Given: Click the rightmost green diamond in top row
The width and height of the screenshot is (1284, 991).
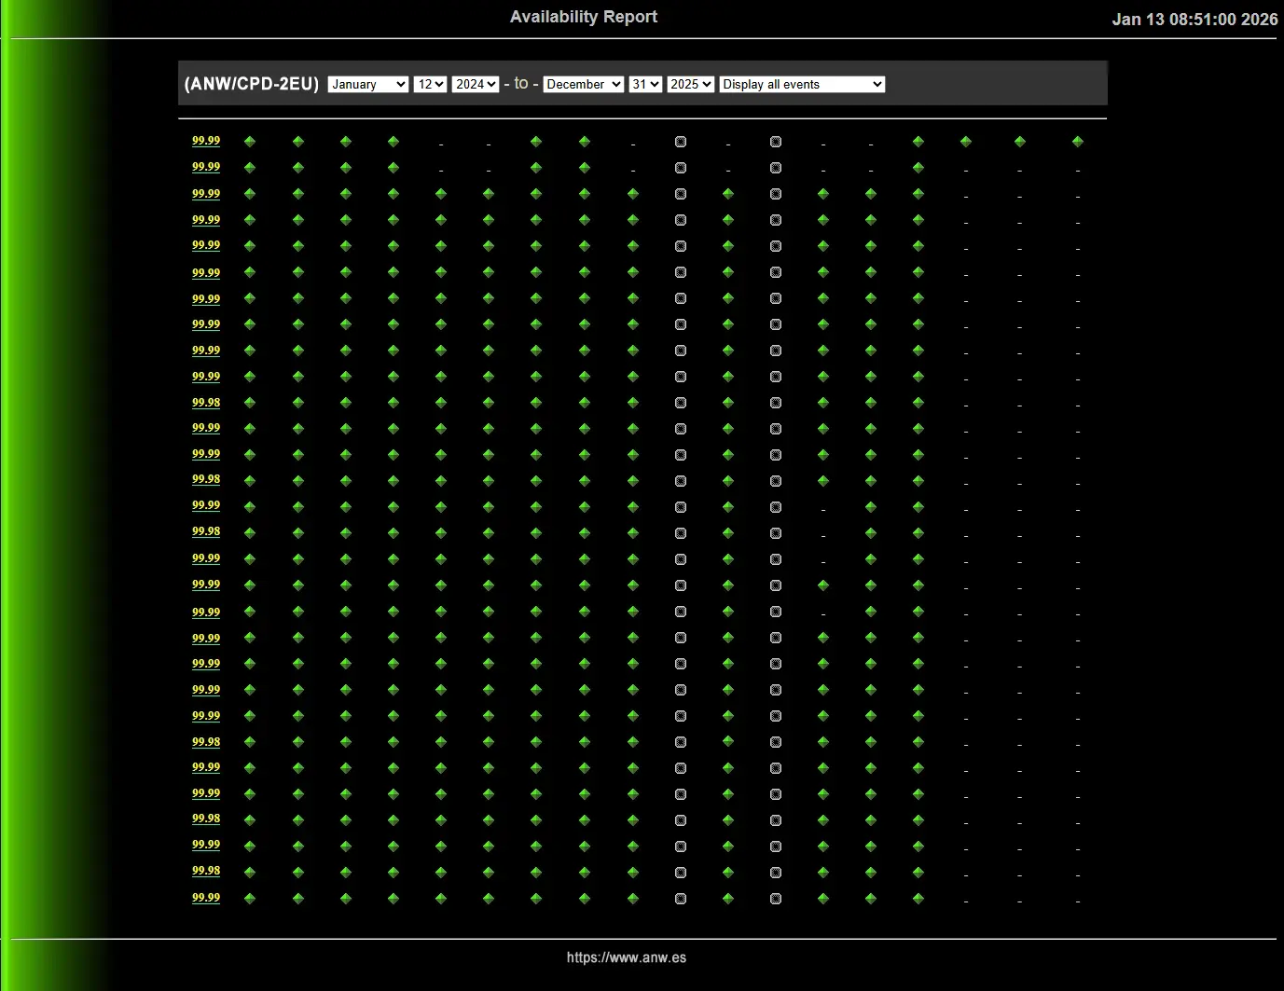Looking at the screenshot, I should (x=1077, y=142).
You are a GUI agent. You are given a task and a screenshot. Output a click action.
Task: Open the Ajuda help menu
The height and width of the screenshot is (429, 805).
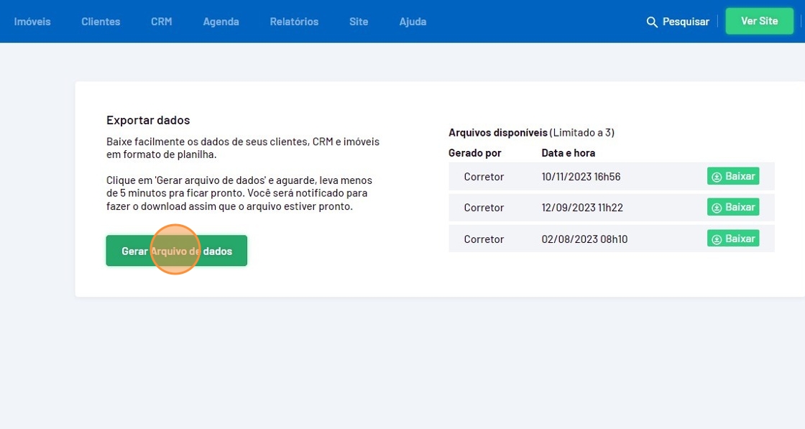pyautogui.click(x=413, y=22)
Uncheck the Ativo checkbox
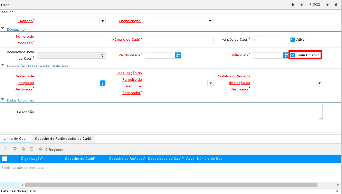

--------------------------------

Text only, no pictures: copy every entry exactly.

Given: Click the rightmost green diamond in top row
The width and height of the screenshot is (1284, 991).
Looking at the screenshot, I should (x=1077, y=142).
You are a GUI agent. You are given a task and a screenshot. Output a click action.
Task: Open the Ajuda help menu
The height and width of the screenshot is (429, 805).
pyautogui.click(x=413, y=22)
Uncheck the Ativo checkbox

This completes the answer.